START RECORD EXCERPTS

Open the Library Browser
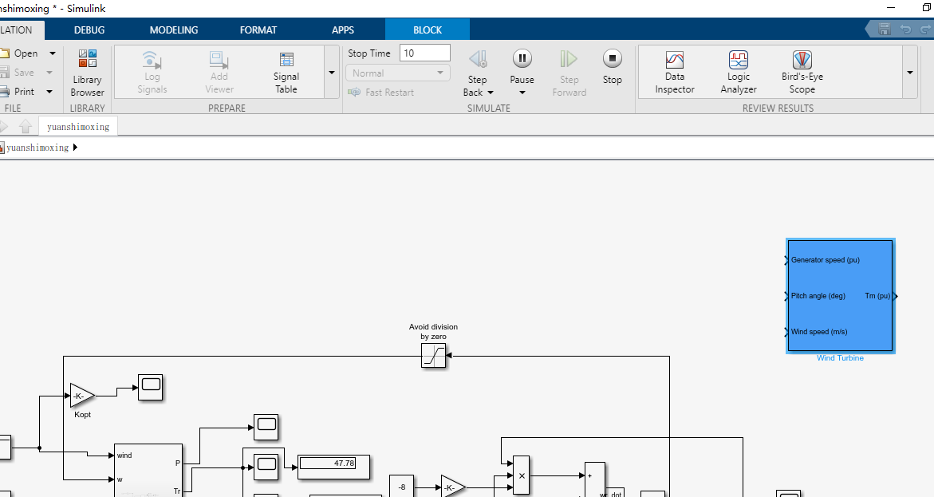Viewport: 934px width, 497px height. coord(86,72)
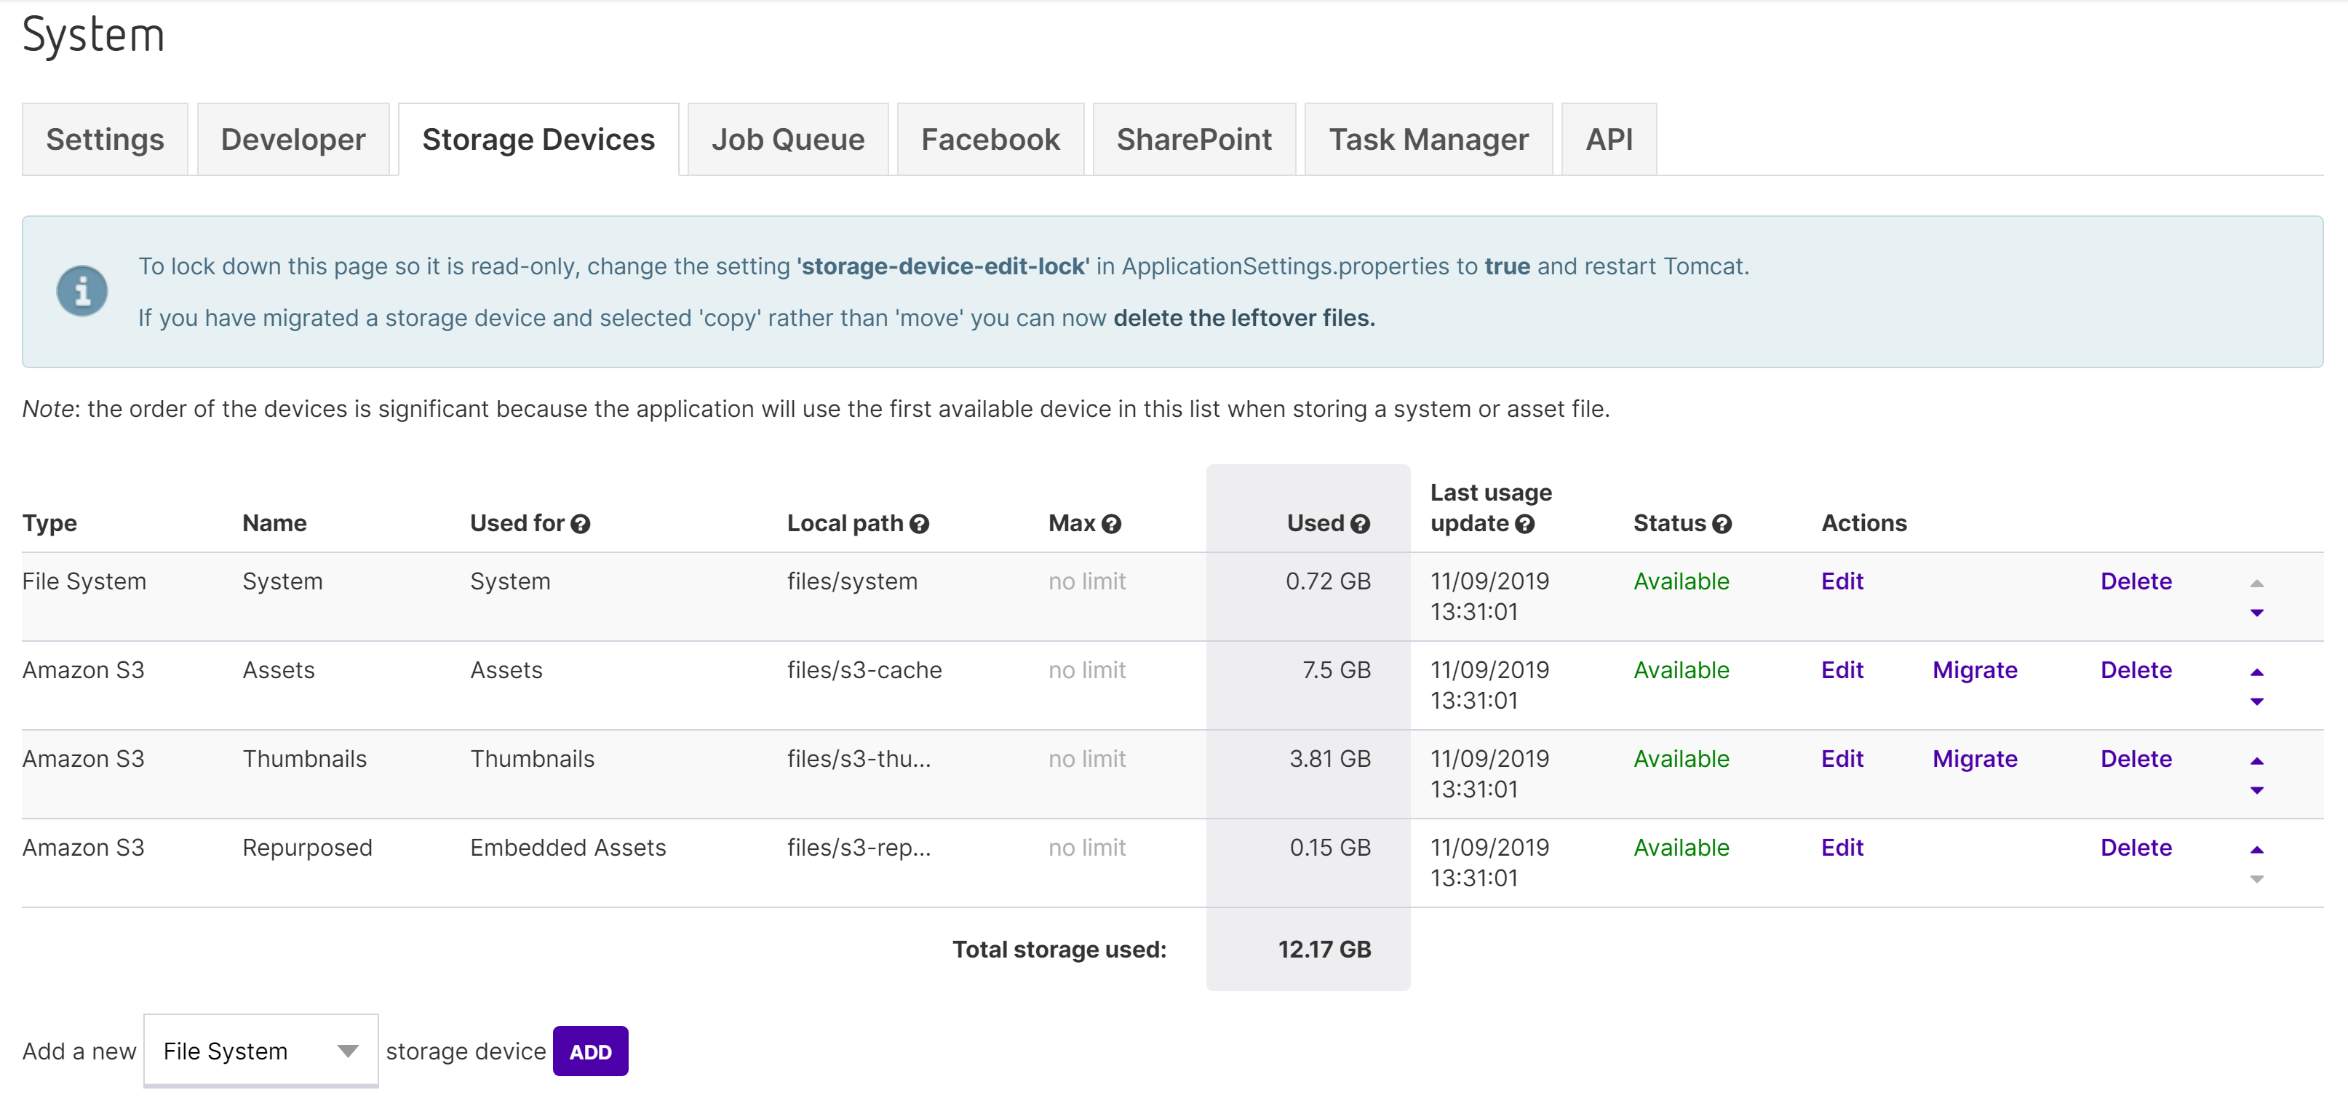Move the System device down with arrow
The height and width of the screenshot is (1098, 2348).
[x=2257, y=612]
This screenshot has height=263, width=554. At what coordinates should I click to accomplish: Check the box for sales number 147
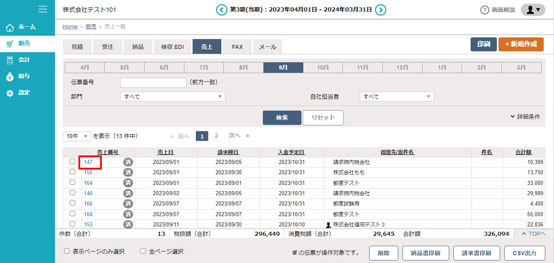[73, 162]
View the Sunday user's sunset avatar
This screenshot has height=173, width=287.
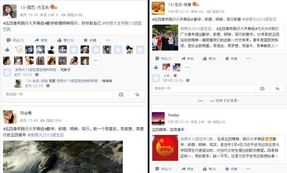click(x=158, y=119)
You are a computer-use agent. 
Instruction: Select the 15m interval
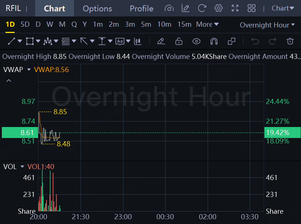point(184,25)
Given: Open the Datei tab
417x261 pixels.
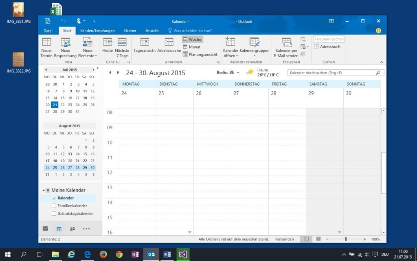Looking at the screenshot, I should click(48, 31).
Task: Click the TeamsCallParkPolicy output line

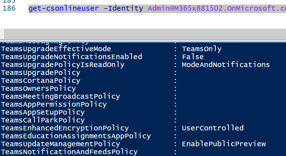Action: tap(43, 120)
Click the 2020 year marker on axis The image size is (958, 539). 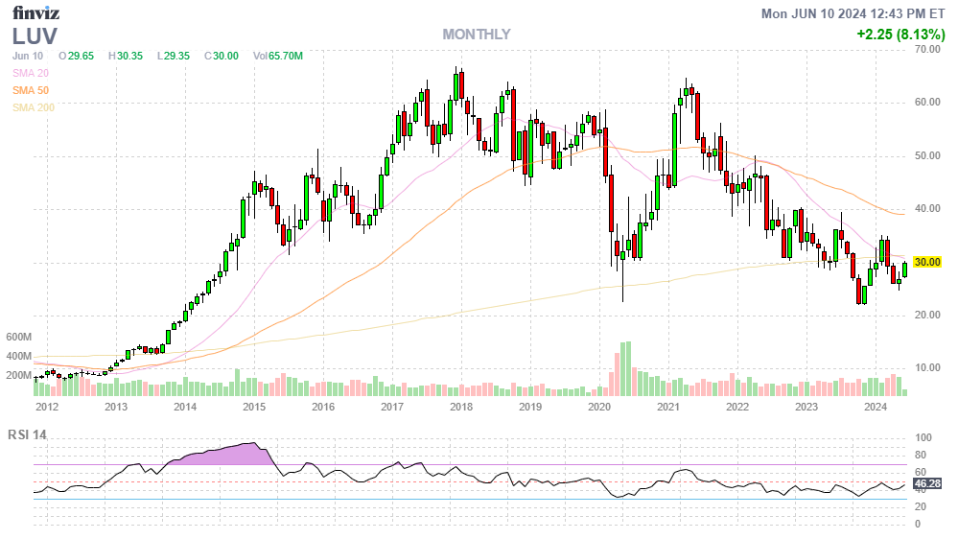click(598, 408)
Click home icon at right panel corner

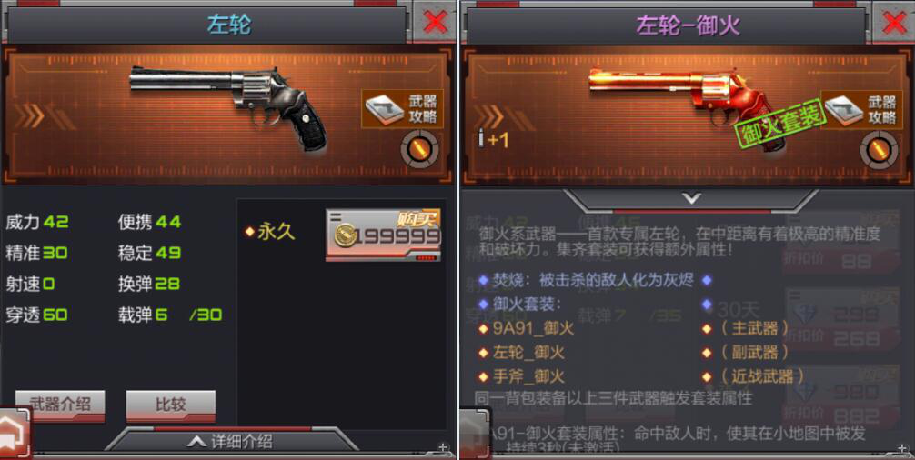(x=475, y=434)
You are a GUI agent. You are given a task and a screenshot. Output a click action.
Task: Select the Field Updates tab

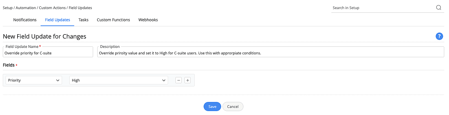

END RECORD EXCERPTS

**YOUR GOAL:** Only lines holding the word "agent" are wanted here; copy each from the listing.

**SOLVED PROBLEM:**
You are a computer-use agent. 
You are a GUI agent. You are given a task and a screenshot. Output a click action.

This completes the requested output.